:: DATA TO EXAMINE
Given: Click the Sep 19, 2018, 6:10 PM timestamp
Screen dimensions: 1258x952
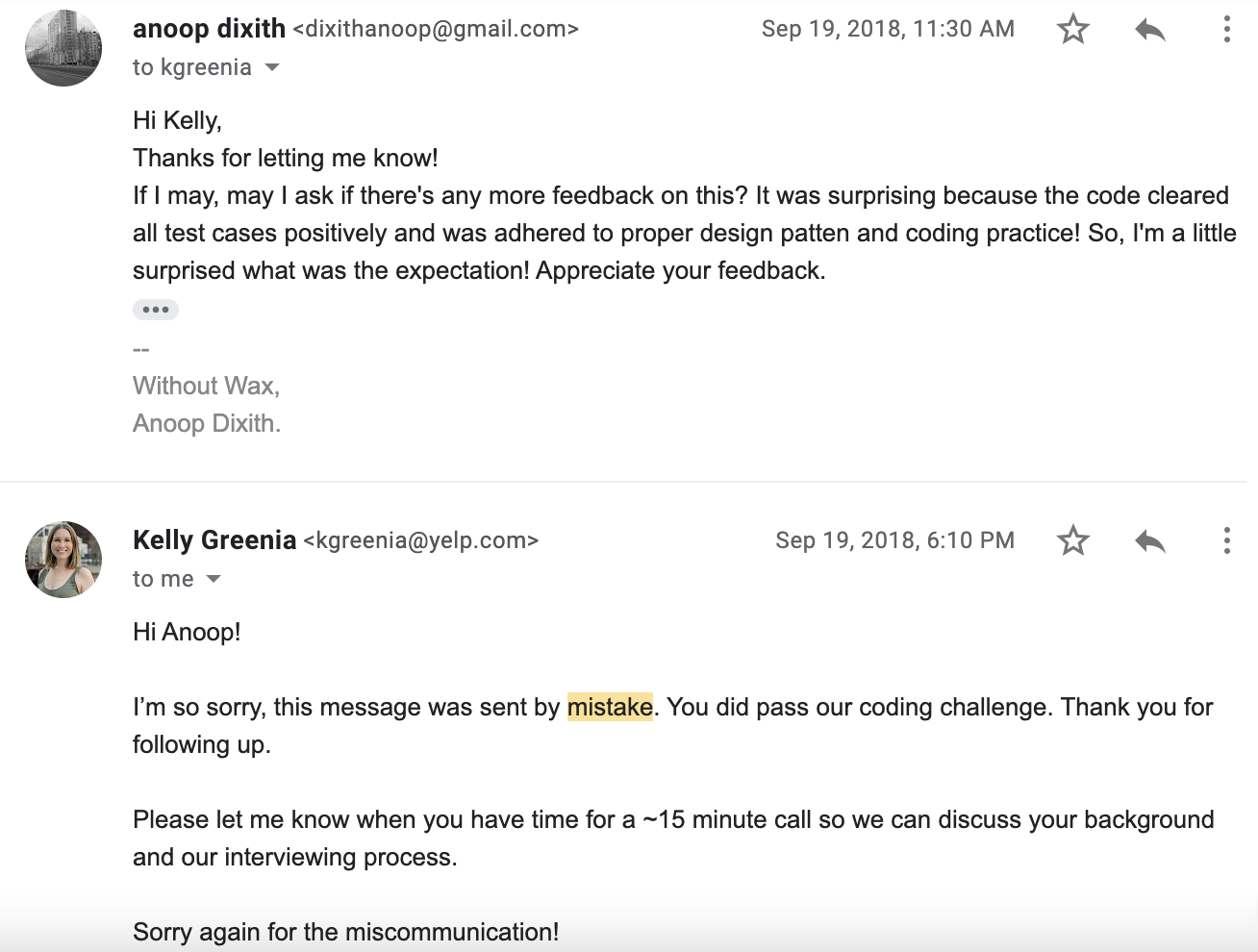Looking at the screenshot, I should point(894,540).
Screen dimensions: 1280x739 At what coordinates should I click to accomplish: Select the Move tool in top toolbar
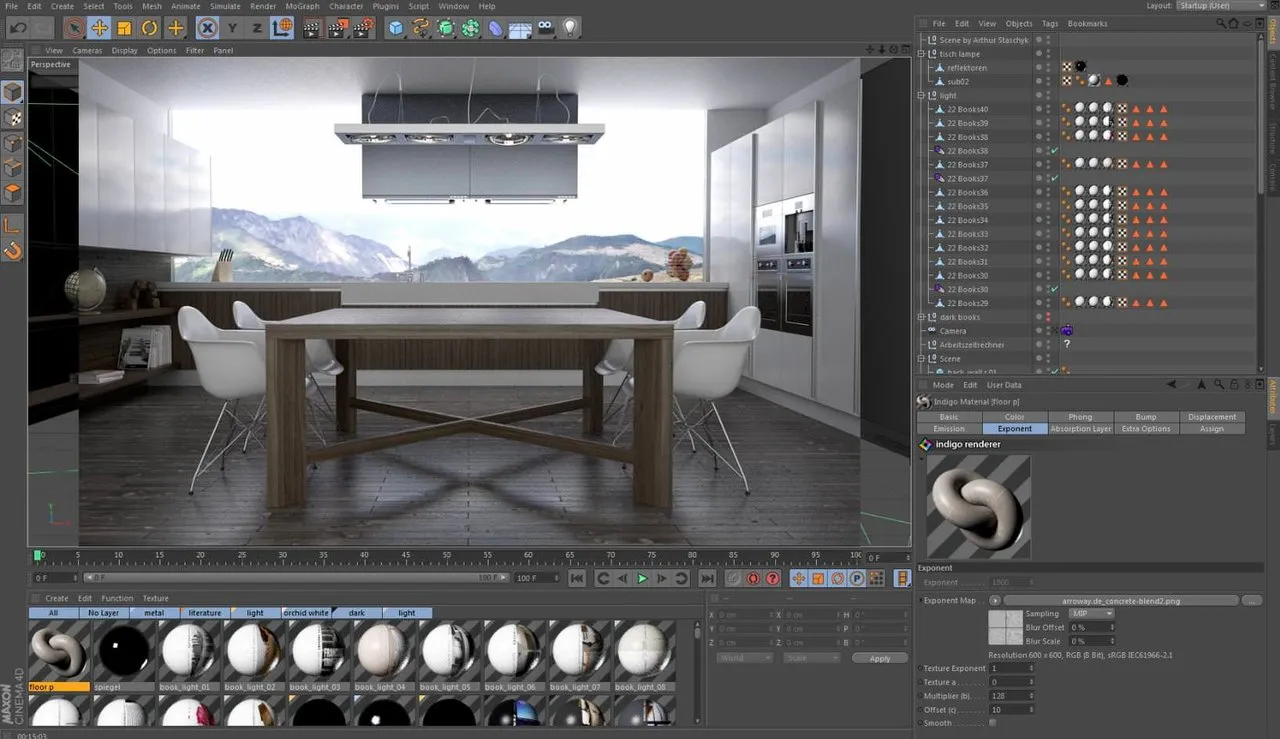pyautogui.click(x=98, y=28)
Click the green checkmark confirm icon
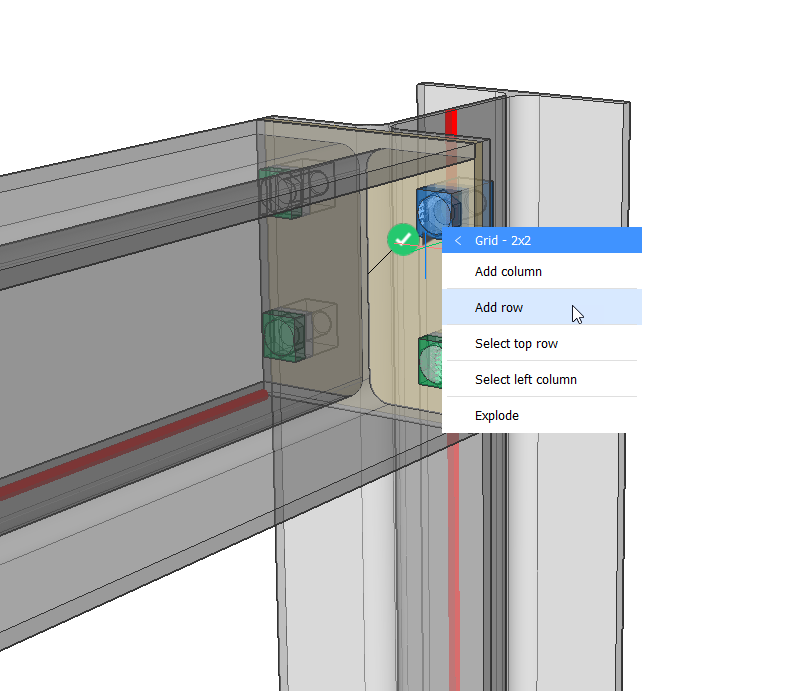Image resolution: width=787 pixels, height=691 pixels. tap(402, 239)
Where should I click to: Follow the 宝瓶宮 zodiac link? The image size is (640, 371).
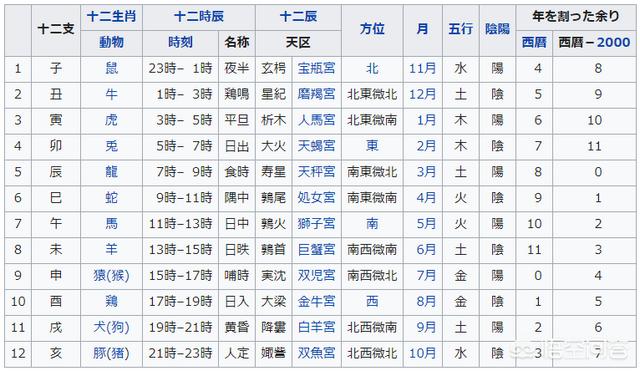point(316,68)
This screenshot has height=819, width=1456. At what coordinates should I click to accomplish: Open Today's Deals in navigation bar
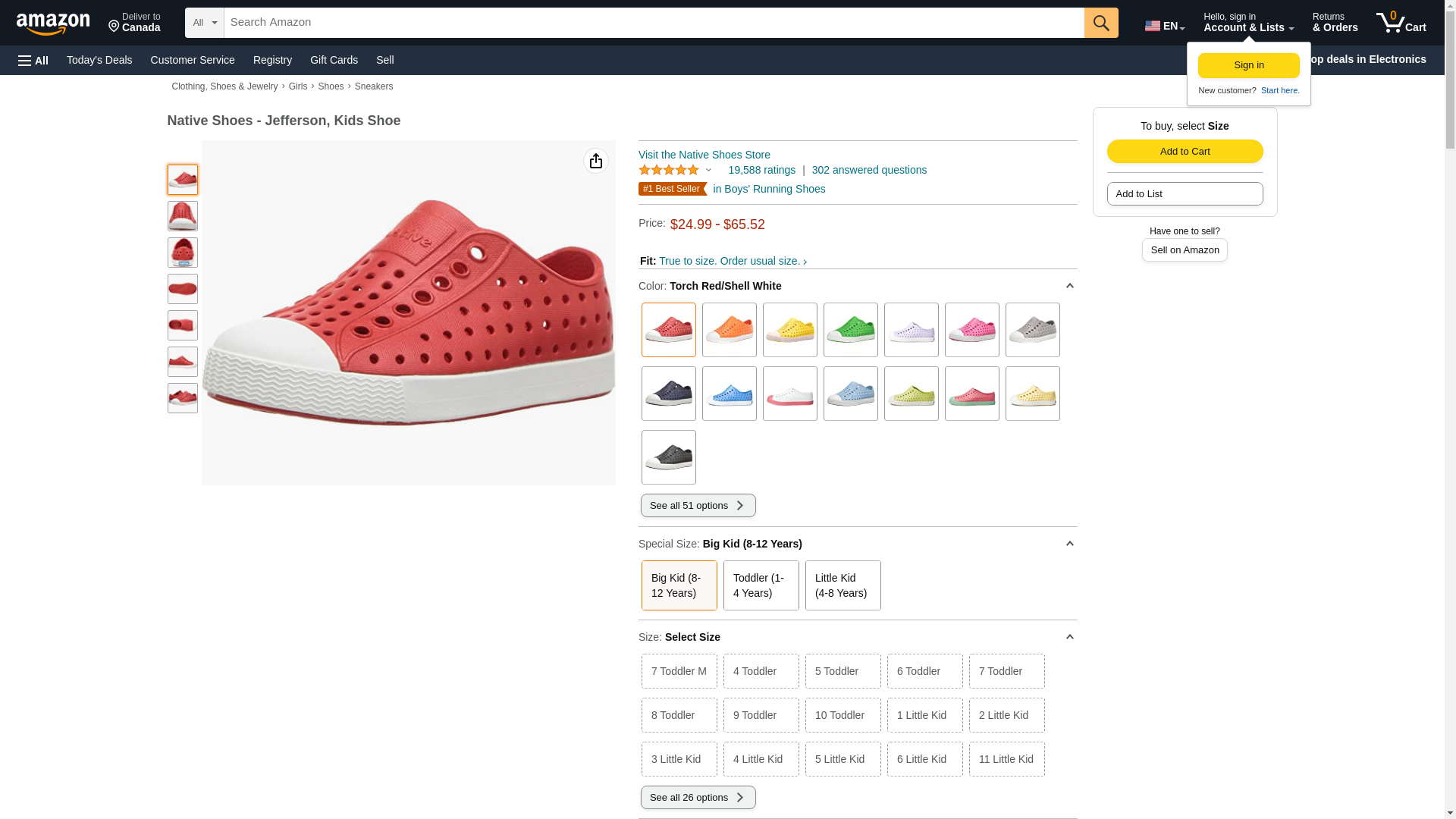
::::
**DIRECTIONS FOR THIS TASK:**
Reproduce the data above exactly, leaving out any picture in it.

**THE ANSWER:**
Given: Click the Sep 19, 2018, 6:10 PM timestamp
Screen dimensions: 1258x952
Looking at the screenshot, I should point(894,540).
Screen dimensions: 1280x739 At what coordinates should I click to accomplish: Select the Move tool in top toolbar
pyautogui.click(x=98, y=28)
Click the green checkmark confirm icon
Image resolution: width=787 pixels, height=691 pixels. tap(402, 239)
Where should I click to: Follow the 宝瓶宮 zodiac link? The image size is (640, 371).
point(316,68)
This screenshot has height=819, width=1456. At what coordinates should I click to accomplish: Open Today's Deals in navigation bar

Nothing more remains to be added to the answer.